Unless a new owner sees some the non football revenue as something they can take for themselves, the only motivation I can see for a non fan billionaire is sport washing. I’m into sure how you take our asking price, add in the amount of estimated investment it would take to guarantee CL revenue every season and then hope they to beat a couple of the established richer clubs to a trophy in a couple of one off games within the season. Maybe under a Poch when we were CL regulars with a couple of highly valued players on the books and the stadium to come, now I think we are in the unfortunate position of needing intangibles like players to compete and I’m not sure how you’d sell that to anyone wanting a return on their investment.
 
I know we haven’t
But for £600m you could make Saudi Sportswashing Machine the second best team in the land currently after buying them
Or £1.5b to buy Spurs with the debt and “poor squad”
What would you do

Depends what my risk appetite was.

For Saudi Sportswashing Machine - what is the path to getting them into the top 6, consistently? How much will that cost? What if the first run at it fails? This is why ENIC have been so smart and I appreciate what they did leading up to 2019. We got to the European top table in a sustainable way. At what point do Saudi Sportswashing Machine's new owners give up, like Villa's did? I'm not saying there isn't an opportunity, I just think it's a different job, a different risk profile, requiring a different amount of capital.

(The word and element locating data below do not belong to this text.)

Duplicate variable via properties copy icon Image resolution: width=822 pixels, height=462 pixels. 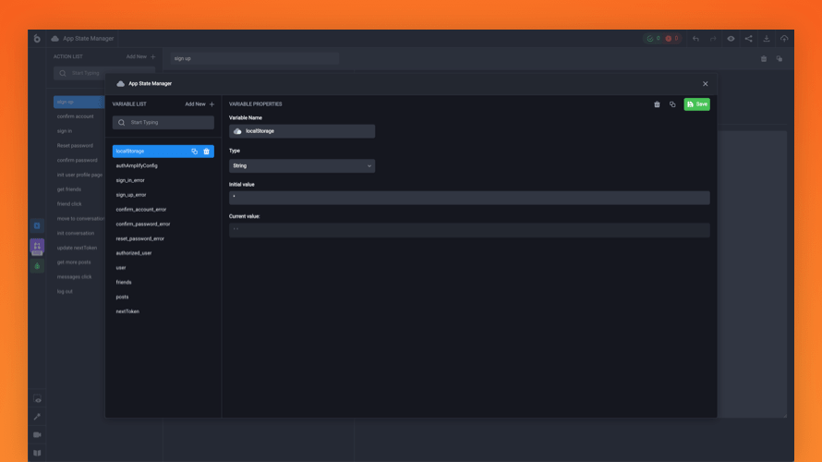click(671, 104)
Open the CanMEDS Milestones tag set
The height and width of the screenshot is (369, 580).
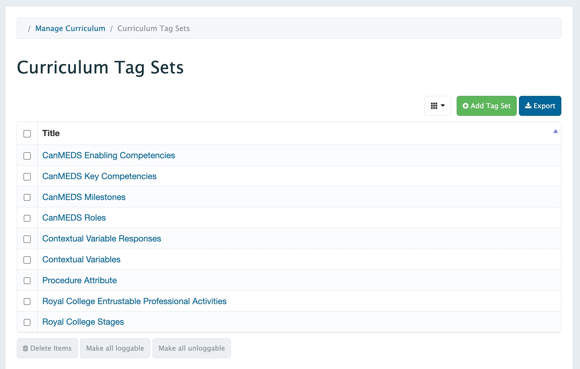tap(84, 197)
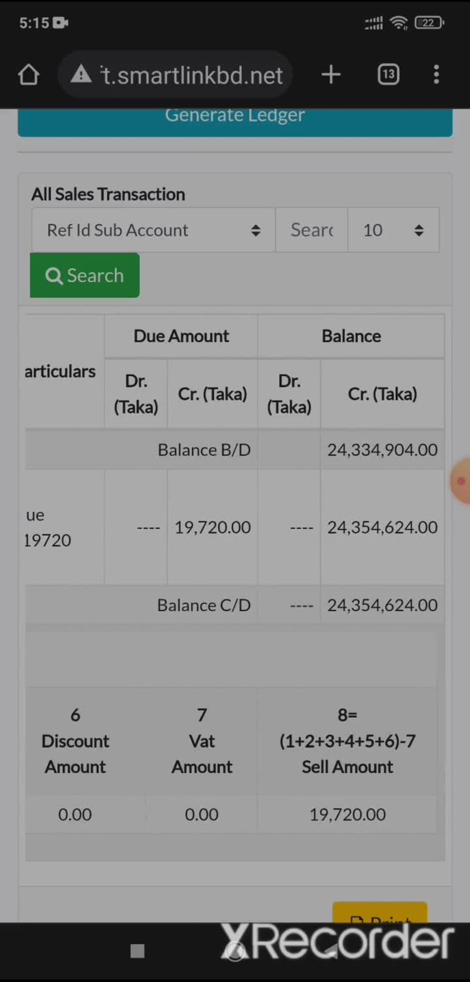The width and height of the screenshot is (470, 982).
Task: Open the tab switcher showing 13
Action: 388,74
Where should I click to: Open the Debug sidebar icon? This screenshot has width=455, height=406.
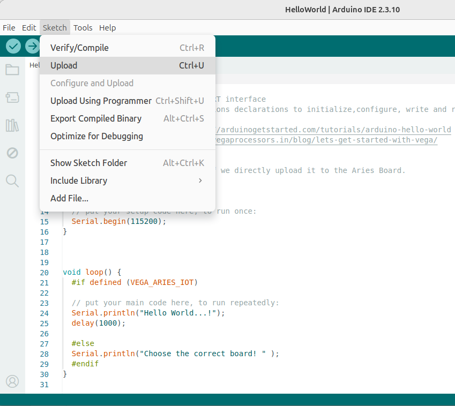point(12,153)
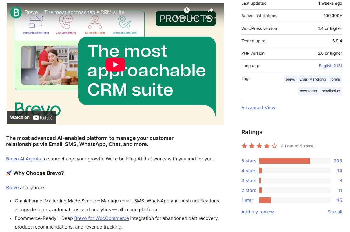Open the English (US) language link

coord(330,66)
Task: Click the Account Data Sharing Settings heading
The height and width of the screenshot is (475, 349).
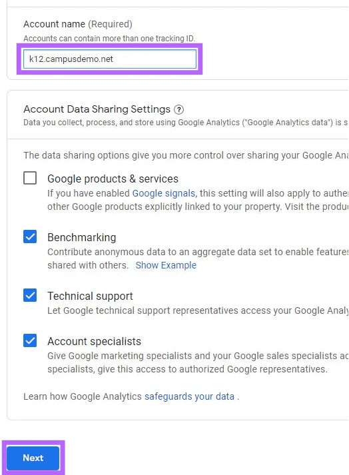Action: coord(97,109)
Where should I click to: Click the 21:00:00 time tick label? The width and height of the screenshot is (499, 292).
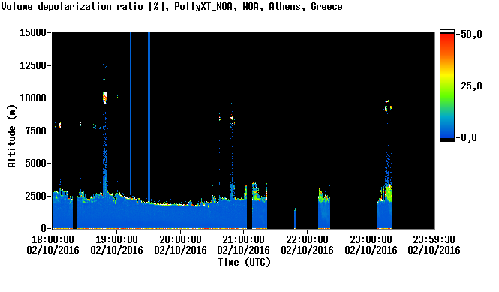[x=243, y=239]
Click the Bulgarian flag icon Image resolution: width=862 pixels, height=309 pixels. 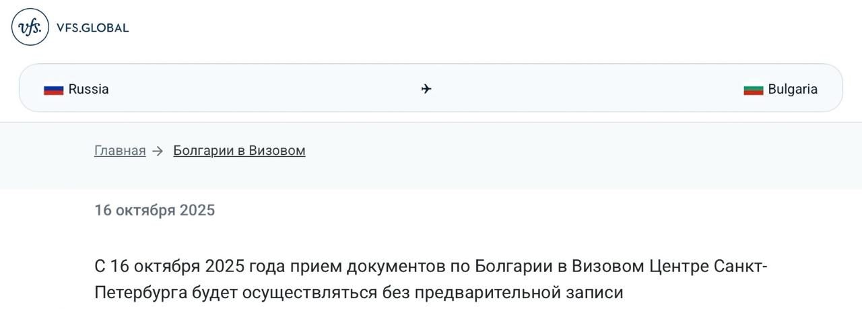[x=753, y=90]
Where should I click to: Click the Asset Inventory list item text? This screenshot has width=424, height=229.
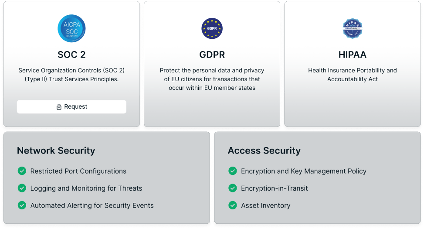pyautogui.click(x=265, y=205)
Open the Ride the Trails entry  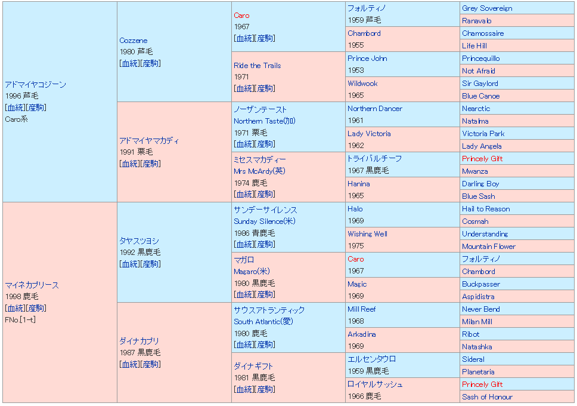point(257,66)
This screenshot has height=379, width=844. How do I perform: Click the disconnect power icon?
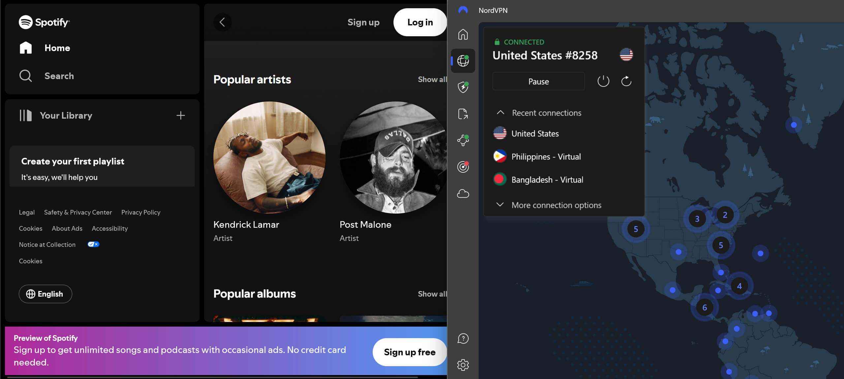point(603,81)
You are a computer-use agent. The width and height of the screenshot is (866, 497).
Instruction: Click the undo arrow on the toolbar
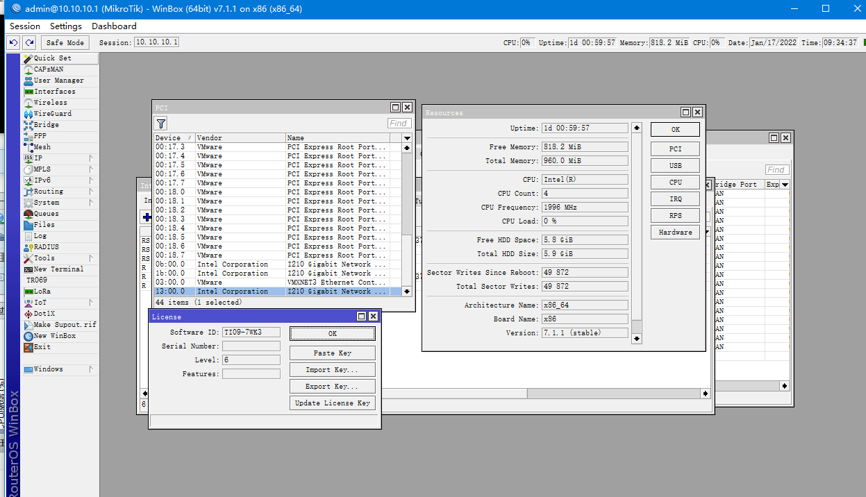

For Spurs - what is the path to getting us much closer to the top 10 supported clubs in the world? To having a commercial organisation that works as well as Man United's? How much would it cost? Again, I'm not saying it's easy, but I think investors will evaluate the opportunity and see if there is a credible path to making a return they are comfortable with. And I'd say it's less risky to be a little bit of added juice to help Spurs compete at the top table, than it is to hope that a Saudi Sportswashing Machine or a Leeds can break the established order without the profile, recent success, or stadium that we now have. But also not certain. It would require someone with deeper pockets, who could see a credible path to doubling their money at a £3B or £4B valuation, or building the business up so much they can take money out while still keeping the team competitive. Or...go public, make a lot of the initial investment back that way, and sit on the spoils of a cash generating machine with one of the top profile clubs in the world.
 
I think a new owner more than likely wouldn't pump any money in, how would they make it back?

At some point football will sort itself out and clubs won't be allowed to spend more than they make, that's when it all comes back to us, we'll be decades ahead of our peers.
Oh for Heaven's sake - Sugar was saying this over twenty years ago - they will all fail and THEN WE WILL succeed - how many decades are you going to wait for this to happen?